Just want to second mindfulness seems silly/dumb at first but it works so well. We had a counselor at my last school who taught mindfulness for 30m twice a week to my second graders. She always insisted teachers partake to set an example. It was so, SO nice.
 
Gagr that's great news!

Maries, I just wanted to say that I can completely understand where you are coming from not wanting to approach the subject with your doctor. I don't feel the same this pregnancy as I did with DD, I can't quite pinpoint why. It's not so much anxiety as this baby is a wriggler, but a lack of enjoyment of things and a short temper. DH is being really supportive, and I will discuss it with my midwife if things get worse. But for the time being I'd prefer to just see how things go. But that's a lot of why I'm not on here a great deal too.
 
Dobby that's great.

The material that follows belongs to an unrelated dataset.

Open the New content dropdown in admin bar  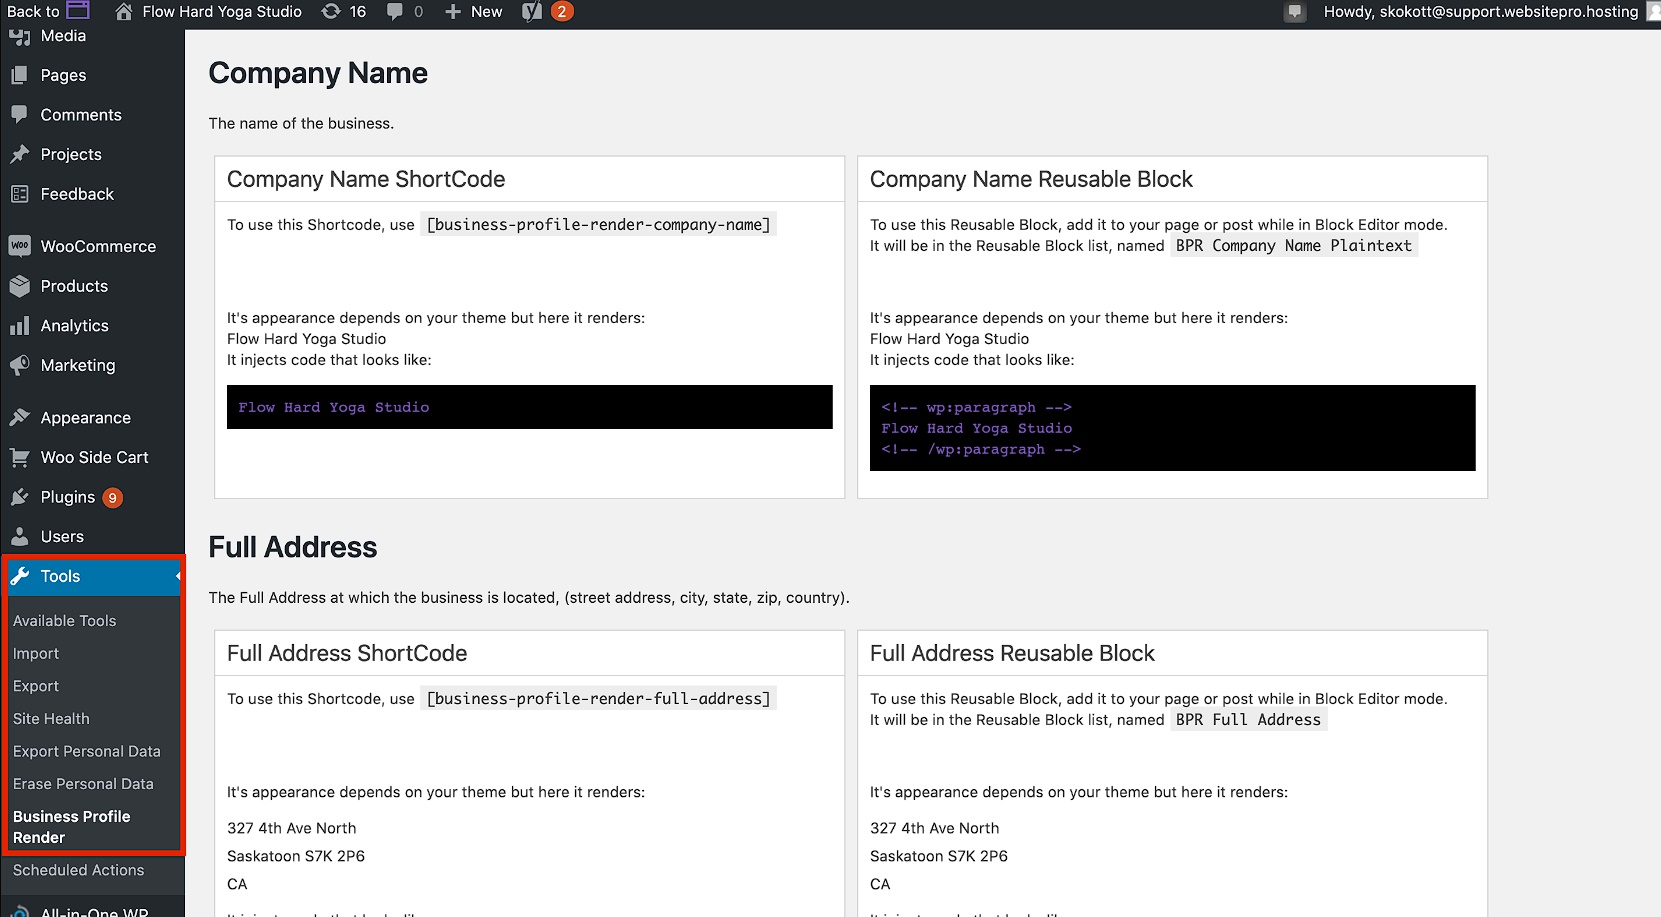[474, 12]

I use it with my clients of all ages (mostly kids) as well if they can benefit :)
 
I have anxiety as well and I don't take medication for it daily because I'm not comfortable with it either. I do have medication for panic attacks but those are so few and far between my prescription expires before I use them all. Not that I was use it during pregnancy anyway. I've noticed my anxiety getting worse with pregnancy too.. I don't really know what mindfulness is, I'm going to have to look into that.

DH and I just finished up the the weekend labor and delivery course. Even as a second time mom it was helpful and he was so attentitive.. It was sweet, he really listened and wants to be a good birth partner. Anyone on the fence about attending one I just have to say that I am so glad we went.
 
Good stuff, Gagrl. And sorry some of you are dealing with bad anxiety.

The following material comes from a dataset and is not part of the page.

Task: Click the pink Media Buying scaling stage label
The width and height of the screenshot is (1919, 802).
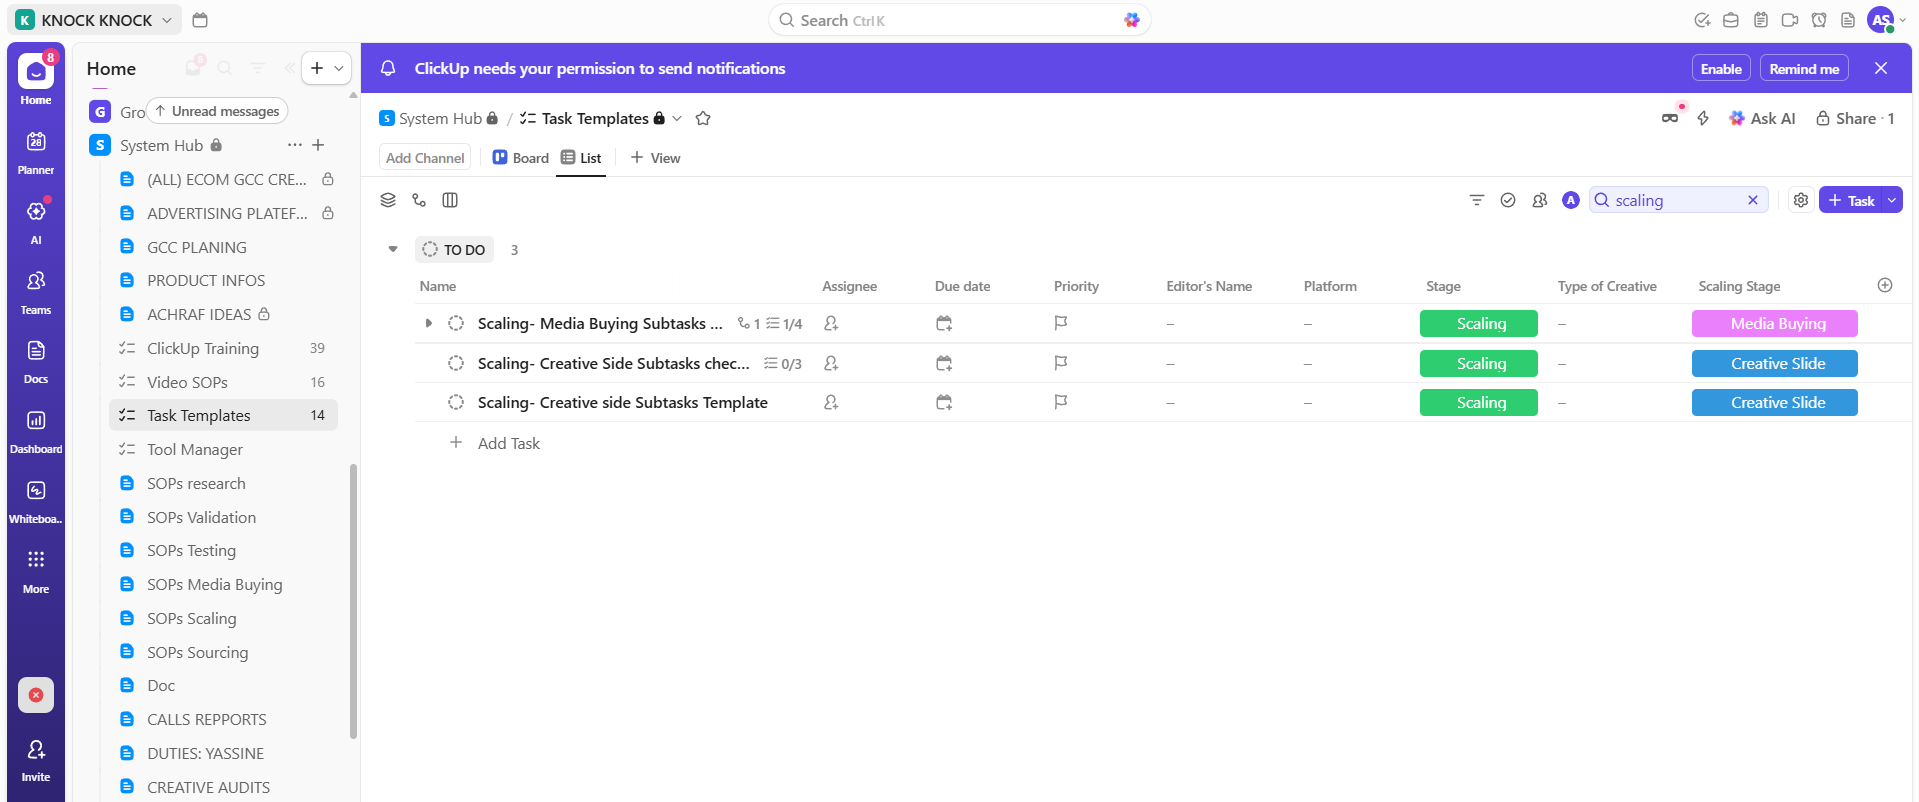Action: [1774, 323]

Well, everyone now knows I'm pregnant. Telling BD's extended family went great. Everyone seemed really happy, despite the fact that the family just got 2 new babies (one in Sept, one in Dec). Also, BD's mom and her husband told us that they bought us a crib and change table (including a new mattress and change pad). I almost didn't know what to say. That's such a huge weight off our shoulders. They also said they got a 2nd change table for their place, so we have no excuse to not visit them a lot (they live an hour away).

Telling my friends at my party went alright too. A few people we no shows and a couple people there already knew, but those that didn't know were happy for us.

And then I announced on facebook today. It was obviously a surprise for a lot of people (and a few even asked if BD was the father, probably cuz we aren't actually a proper couple, lol). I also treated myself to a few new mat tops and some jeans. I finally feel like I'm ready to flaunt my bump and just enjoy things from here on out. :)
 
Pretty I'm so happy, I'm sure it's such a relief. Now it's time to enjoy!!
 
Pretty that is so wonderful! The announcements going so well, and the grandparents chipping in! Yay!

Weebles you reminded me I need to sign up. They only do them once a month, and I want June but I may do May. Idk. Gonna talk to my gyn on Friday about it.

I have spring break Friday. Hopefully buying a Rav 4 on Saturday. Want to get the chair rail and paint and blinds fixed in the nursery. Organize the stuff I have in there. My mom's coworker got me $100 to Amazon so I bought everything still on that registry to force people onto my BRUS one hah. Got two nursing scarves, a white noise machine, and a board book of "Goodnight Moon" since I don't have one. Still have $30 left, but going to hang onto that for other baby books after I inventory what I have from my K-2 years. I left a lot behind for the teachers after me. Or I may just wait for the next scholastic warehouse sale. They usually have one in June.
 
Quick question: Is having a baby shower at 33 weeks pregnant too early? The hall I'd like to have it at only has 1 opening in June: the 4th. Otherwise I'd have to wait til July 9th, which is 13 days before I'm due. Thoughts?